The pushing, the shoving, the kicking, the punching, the slapping, the trampling, the stabbing, the shooting. All over 40% off? Maybe its just because I've never seen it as such a big deal, or because I don't shop much anyway, but I just see the entire "event" that is Black Friday as utterly superfluous.

So you're thankful for everything in your life at 6P.M. but then at 12A.M. you havetohavetohaveto have it all? Then lets consider the stores. Certain stores may force their employees to work during these dreadful hours filled with shoppers whom, at some points, have such intensity within their eyes they appear nearly blood-thirsty over a mere sweater or DVD player. If they do not, they are simply fired and that is the end of that.
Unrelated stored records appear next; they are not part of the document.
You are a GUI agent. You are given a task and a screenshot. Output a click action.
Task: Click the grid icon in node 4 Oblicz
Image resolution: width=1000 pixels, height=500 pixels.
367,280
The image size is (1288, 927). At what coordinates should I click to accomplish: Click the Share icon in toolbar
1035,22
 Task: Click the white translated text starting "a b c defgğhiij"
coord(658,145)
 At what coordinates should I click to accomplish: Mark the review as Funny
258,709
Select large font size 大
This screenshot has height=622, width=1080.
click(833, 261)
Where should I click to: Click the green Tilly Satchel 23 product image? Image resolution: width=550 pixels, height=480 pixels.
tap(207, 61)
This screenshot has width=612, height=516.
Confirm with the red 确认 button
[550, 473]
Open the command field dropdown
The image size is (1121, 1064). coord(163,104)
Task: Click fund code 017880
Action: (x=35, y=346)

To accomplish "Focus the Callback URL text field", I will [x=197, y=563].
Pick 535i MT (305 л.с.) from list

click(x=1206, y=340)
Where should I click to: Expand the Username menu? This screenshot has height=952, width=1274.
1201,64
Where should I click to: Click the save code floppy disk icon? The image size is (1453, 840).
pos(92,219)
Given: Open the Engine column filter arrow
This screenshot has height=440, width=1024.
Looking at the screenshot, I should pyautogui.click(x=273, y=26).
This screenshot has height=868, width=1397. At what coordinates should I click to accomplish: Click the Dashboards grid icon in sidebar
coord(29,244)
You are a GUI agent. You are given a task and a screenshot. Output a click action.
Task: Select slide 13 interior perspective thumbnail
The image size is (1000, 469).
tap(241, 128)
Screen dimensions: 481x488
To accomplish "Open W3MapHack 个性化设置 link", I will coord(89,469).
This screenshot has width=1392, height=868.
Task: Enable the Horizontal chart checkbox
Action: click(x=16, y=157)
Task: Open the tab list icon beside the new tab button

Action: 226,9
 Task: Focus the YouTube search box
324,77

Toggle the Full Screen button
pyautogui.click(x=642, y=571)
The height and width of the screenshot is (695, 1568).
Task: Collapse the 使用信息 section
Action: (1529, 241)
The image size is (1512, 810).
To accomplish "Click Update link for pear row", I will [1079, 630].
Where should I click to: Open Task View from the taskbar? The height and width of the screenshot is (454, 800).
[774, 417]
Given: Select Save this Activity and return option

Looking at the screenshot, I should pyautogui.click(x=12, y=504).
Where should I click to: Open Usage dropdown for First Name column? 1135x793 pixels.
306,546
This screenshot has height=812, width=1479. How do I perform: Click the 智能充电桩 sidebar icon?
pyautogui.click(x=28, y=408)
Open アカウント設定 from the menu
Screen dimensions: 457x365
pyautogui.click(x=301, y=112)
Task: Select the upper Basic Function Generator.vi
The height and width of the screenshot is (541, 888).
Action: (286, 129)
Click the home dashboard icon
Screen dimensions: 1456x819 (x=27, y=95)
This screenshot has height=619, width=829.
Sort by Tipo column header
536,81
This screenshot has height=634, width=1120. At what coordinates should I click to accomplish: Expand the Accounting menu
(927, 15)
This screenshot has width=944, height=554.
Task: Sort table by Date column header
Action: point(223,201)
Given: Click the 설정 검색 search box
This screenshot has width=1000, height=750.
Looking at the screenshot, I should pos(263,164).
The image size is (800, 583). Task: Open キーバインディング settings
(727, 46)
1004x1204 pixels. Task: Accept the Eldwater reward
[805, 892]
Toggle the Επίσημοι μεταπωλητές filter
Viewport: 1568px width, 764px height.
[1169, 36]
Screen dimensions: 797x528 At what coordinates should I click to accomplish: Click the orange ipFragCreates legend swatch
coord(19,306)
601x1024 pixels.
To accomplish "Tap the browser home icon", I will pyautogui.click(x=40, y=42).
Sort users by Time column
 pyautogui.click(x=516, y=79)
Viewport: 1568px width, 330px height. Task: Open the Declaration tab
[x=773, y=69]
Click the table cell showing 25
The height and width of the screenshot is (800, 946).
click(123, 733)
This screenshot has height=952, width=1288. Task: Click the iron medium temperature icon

In my opinion, by supporting these stores, although the deals are extremely tempting-- you are supporting these unethical rules/policies in place for the stores' employees. Is it fair that a mother or father or older sister or brother, just like our own (and sometimes our own) have to leave their loving families, or in certain cases work straight through Thanksgiving dinner, in order to meet our need of want?

Disregarding the scams that we call, "deals" in which the prices are merely marked higher than usual in order to appear as "such a steal!" when we buy them at nearly the regular price; Black Friday, to me, is simply a representation of our affinity for all things consumerism and when it truly comes down to it, the fact that although some of us  are so inclined to praise what we have, if you're standing outside at 12A.M. to get that new T.V. for 60% off, well I guess you aren't that content now are you?